* [EXERCISE PROMPT]
The reply should hold every record, copied exactly.

══ RECORDS TO PROCESS ══

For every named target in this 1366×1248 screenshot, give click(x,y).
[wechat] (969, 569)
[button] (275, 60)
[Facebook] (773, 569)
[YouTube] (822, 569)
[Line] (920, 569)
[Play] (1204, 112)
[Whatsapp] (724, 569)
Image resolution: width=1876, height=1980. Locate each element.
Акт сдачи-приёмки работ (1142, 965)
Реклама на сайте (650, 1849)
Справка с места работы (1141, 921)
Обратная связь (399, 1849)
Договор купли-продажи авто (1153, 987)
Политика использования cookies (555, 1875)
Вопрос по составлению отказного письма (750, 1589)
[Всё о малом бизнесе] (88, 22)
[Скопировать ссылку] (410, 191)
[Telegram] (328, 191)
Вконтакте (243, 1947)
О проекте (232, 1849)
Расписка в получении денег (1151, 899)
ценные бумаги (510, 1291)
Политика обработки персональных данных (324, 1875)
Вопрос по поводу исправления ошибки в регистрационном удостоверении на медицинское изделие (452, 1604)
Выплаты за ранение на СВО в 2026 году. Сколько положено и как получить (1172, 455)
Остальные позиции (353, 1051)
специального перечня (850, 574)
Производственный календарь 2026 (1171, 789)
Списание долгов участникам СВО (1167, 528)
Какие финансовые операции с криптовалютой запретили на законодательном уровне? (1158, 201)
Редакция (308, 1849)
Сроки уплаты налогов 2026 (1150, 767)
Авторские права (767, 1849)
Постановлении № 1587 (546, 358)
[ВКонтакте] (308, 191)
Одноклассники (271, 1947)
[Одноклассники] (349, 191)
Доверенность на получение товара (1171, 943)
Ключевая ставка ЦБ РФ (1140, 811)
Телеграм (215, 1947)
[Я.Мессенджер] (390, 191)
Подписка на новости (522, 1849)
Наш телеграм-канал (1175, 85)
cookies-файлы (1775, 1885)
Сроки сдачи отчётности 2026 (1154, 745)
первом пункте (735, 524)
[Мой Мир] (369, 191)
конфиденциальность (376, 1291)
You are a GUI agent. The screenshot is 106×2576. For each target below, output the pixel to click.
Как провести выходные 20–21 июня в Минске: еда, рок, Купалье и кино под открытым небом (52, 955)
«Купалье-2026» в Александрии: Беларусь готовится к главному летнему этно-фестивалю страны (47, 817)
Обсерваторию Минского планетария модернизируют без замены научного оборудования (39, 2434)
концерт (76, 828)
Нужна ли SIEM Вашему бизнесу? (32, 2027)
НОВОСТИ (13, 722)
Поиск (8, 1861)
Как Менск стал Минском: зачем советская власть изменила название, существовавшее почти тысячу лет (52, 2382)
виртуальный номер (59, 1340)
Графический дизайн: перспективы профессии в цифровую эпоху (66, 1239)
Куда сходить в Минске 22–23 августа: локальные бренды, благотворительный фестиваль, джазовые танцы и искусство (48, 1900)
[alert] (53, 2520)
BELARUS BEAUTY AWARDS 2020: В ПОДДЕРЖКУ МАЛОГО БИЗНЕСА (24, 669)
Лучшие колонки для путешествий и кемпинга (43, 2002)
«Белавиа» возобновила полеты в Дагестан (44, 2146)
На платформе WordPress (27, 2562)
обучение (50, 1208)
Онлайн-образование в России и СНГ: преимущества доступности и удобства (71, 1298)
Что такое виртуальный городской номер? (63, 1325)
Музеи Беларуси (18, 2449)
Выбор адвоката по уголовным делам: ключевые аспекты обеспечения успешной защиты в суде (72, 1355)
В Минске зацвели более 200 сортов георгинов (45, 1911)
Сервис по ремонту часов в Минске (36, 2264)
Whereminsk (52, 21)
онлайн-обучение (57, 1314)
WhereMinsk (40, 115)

═══

* [RESPONSE BOX]
For every named target in this 1366×1248 screenshot, give click(x,y).
[wechat] (969, 569)
[button] (275, 60)
[Facebook] (773, 569)
[YouTube] (822, 569)
[Line] (920, 569)
[Play] (1204, 112)
[Whatsapp] (724, 569)
Image resolution: width=1876, height=1980. Locate each element.
Акт сдачи-приёмки работ (1142, 965)
Реклама на сайте (650, 1849)
Справка с места работы (1141, 921)
Обратная связь (399, 1849)
Договор купли-продажи авто (1153, 987)
Политика использования cookies (555, 1875)
Вопрос по составлению отказного письма (750, 1589)
[Всё о малом бизнесе] (88, 22)
[Скопировать ссылку] (410, 191)
[Telegram] (328, 191)
Вконтакте (243, 1947)
О проекте (232, 1849)
Расписка в получении денег (1151, 899)
ценные бумаги (510, 1291)
Политика обработки персональных данных (324, 1875)
Вопрос по поводу исправления ошибки в регистрационном удостоверении на медицинское изделие (452, 1604)
Выплаты за ранение на СВО в 2026 году. Сколько положено и как получить (1172, 455)
Остальные позиции (353, 1051)
специального перечня (850, 574)
Производственный календарь 2026 (1171, 789)
Списание долгов участникам СВО (1167, 528)
Какие финансовые операции с криптовалютой запретили на законодательном уровне? (1158, 201)
Редакция (308, 1849)
Сроки уплаты налогов 2026 (1150, 767)
Авторские права (767, 1849)
Постановлении № 1587 (546, 358)
[ВКонтакте] (308, 191)
Одноклассники (271, 1947)
[Одноклассники] (349, 191)
Доверенность на получение товара (1171, 943)
Ключевая ставка ЦБ РФ (1140, 811)
Телеграм (215, 1947)
[Я.Мессенджер] (390, 191)
Подписка на новости (522, 1849)
Наш телеграм-канал (1175, 85)
cookies-файлы (1775, 1885)
Сроки сдачи отчётности 2026 (1154, 745)
первом пункте (735, 524)
[Мой Мир] (369, 191)
конфиденциальность (376, 1291)
You are a GUI agent. The screenshot is 106×2576. For each target below, output the pixel to click.
Как провести выходные 20–21 июня в Минске: еда, рок, Купалье и кино под открытым небом (52, 955)
«Купалье-2026» в Александрии: Беларусь готовится к главному летнему этно-фестивалю страны (47, 817)
Обсерваторию Минского планетария модернизируют без замены научного оборудования (39, 2434)
концерт (76, 828)
Нужна ли SIEM Вашему бизнесу? (32, 2027)
НОВОСТИ (13, 722)
Поиск (8, 1861)
Как Менск стал Минском: зачем советская власть изменила название, существовавшее почти тысячу лет (52, 2382)
виртуальный номер (59, 1340)
Графический дизайн: перспективы профессии в цифровую эпоху (66, 1239)
Куда сходить в Минске 22–23 августа: локальные бренды, благотворительный фестиваль, джазовые танцы и искусство (48, 1900)
[alert] (53, 2520)
BELARUS BEAUTY AWARDS 2020: В ПОДДЕРЖКУ МАЛОГО БИЗНЕСА (24, 669)
Лучшие колонки для путешествий и кемпинга (43, 2002)
«Белавиа» возобновила полеты в Дагестан (44, 2146)
На платформе WordPress (27, 2562)
обучение (50, 1208)
Онлайн-образование в России и СНГ: преимущества доступности и удобства (71, 1298)
Что такое виртуальный городской номер? (63, 1325)
Музеи Беларуси (18, 2449)
Выбор адвоката по уголовным делам: ключевые аспекты обеспечения успешной защиты в суде (72, 1355)
В Минске зацвели более 200 сортов георгинов (45, 1911)
Сервис по ремонту часов в Минске (36, 2264)
Whereminsk (52, 21)
онлайн-обучение (57, 1314)
WhereMinsk (40, 115)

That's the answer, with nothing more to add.